BYU's Miles Batty won the men's mile (3:59.49), one of three victories for the Cougars this weekend.
Texas A&M runners swept the men's and women's 400, both setting Gilliam Stadium records. Demetrius Pinder won the men's race in 45.33 seconds, after Alabama's Kirani James, the top qualifier, stumbled and fell on the second-to-last lap. Jessica Beard won the women's race in 50.79 seconds.
Illinois' Andrew Riley won the men's 60 hurdles (7.58 seconds) and Clemson's Brianna Rollins won the women's event (7.96 seconds).
South Carolina's Lakya Brookins matched the collegiate record in winning the women's 60 (7.09).

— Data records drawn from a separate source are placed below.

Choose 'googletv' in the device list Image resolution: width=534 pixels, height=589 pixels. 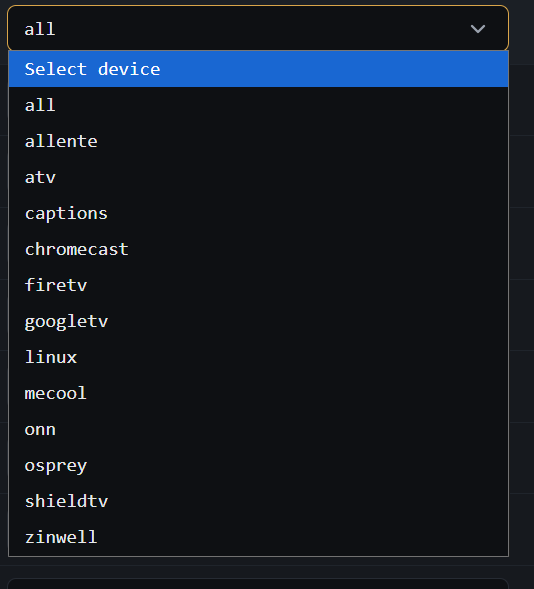point(258,321)
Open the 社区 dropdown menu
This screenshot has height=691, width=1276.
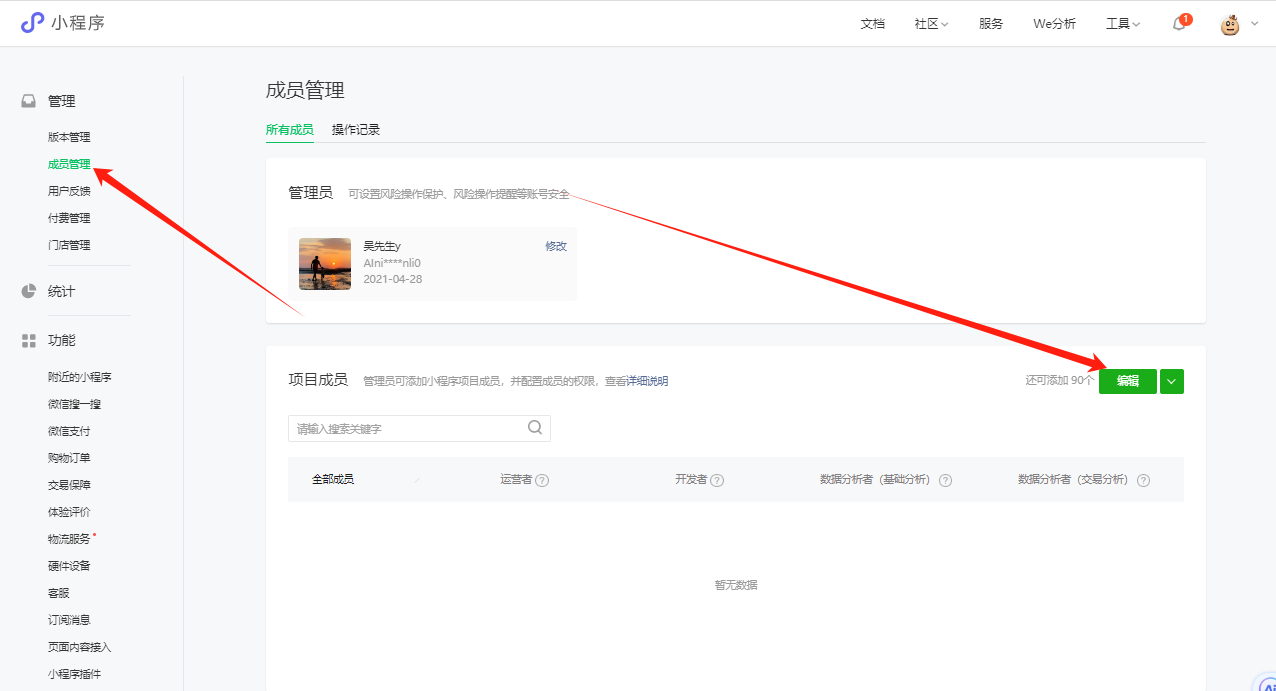point(931,24)
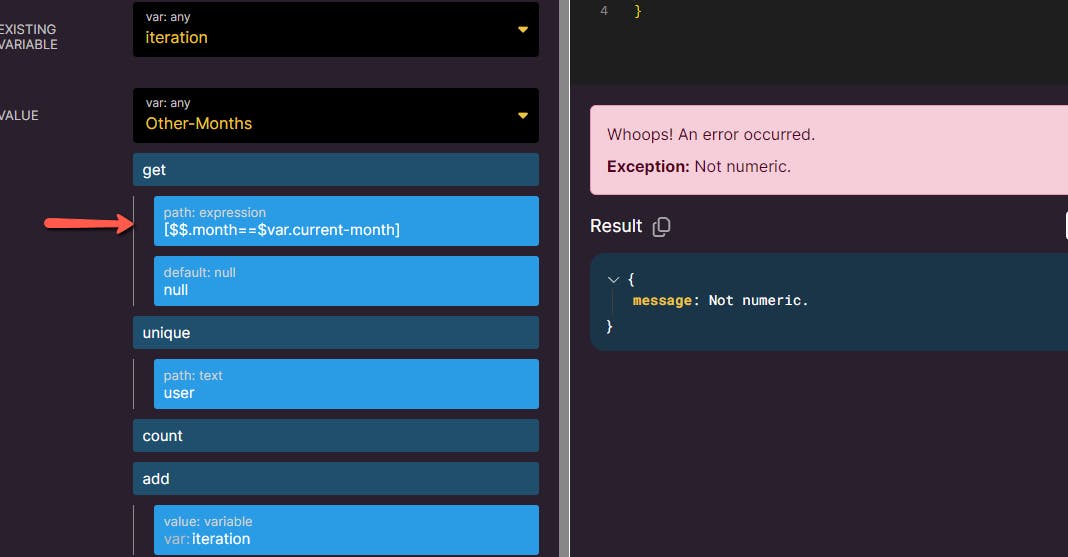Open the Other-Months value dropdown
This screenshot has width=1068, height=557.
point(522,116)
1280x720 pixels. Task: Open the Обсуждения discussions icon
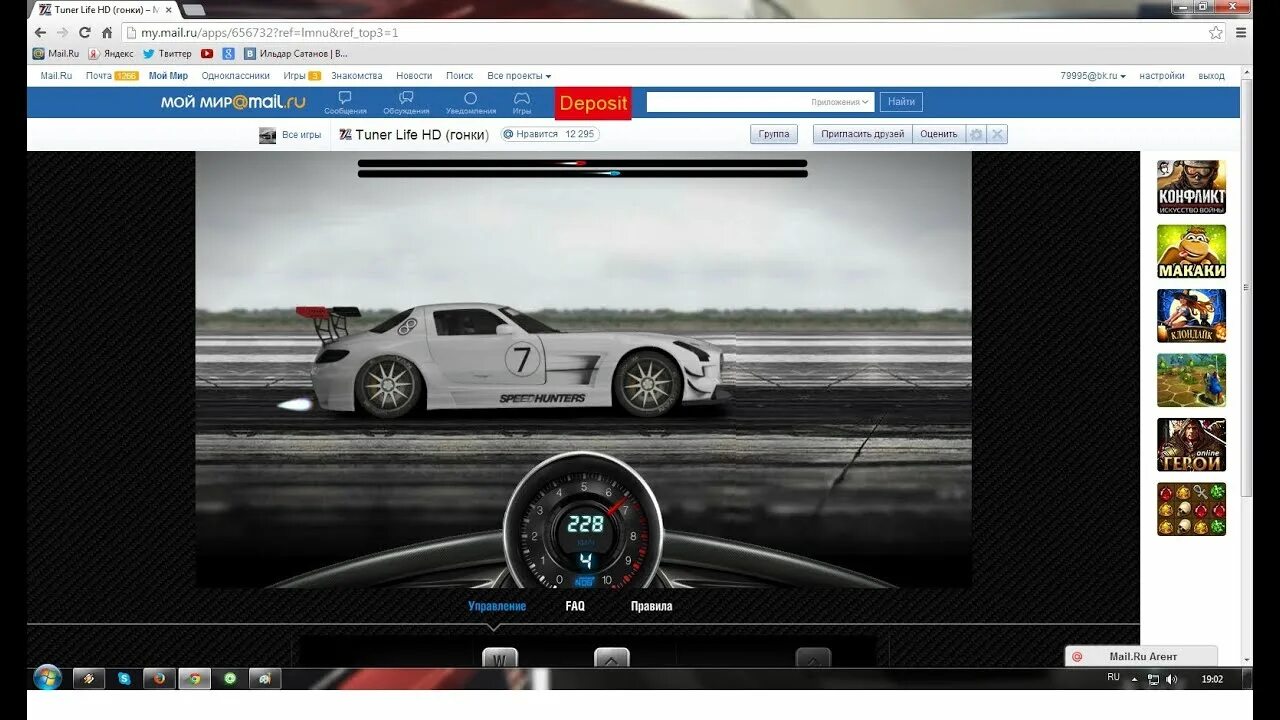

Alabama's Fred Samoei won the men's 800 for the second straight year (1:48.33) and BYU's Lacey Bleazard took the women's 800 title (2:04.09). Stanford's Elliott Heath won the men's 3,000 (8:03.71).
Arizona's Julie Labonte won the women's shot put (57-6 1/4) and Florida State's Kimberly Williams won the triple jump for the second straight year, with a final leap of 45-9 3/4. Arkansas' Tina Sutej won the women's pole vault, clearing the bar at 14-7 1/4, another stadium record.
Indiana's Derek Drouin won the men's high jump (7-7 3/4) and LSU's Walter Henning won the men's weight throw (72-8½).
Clemson's Miller Moss won the heptathlon with 5,986 points. Missouri's Lars Rise was second with a personal-best 5,902 points, a Norwegian record.
Rise requested a drug test after the event -- he wasn't randomly chosen -- so that the record could be verified.
"I didn't think it was possible," Rise said. "I really surprised myself. It's really exciting for me."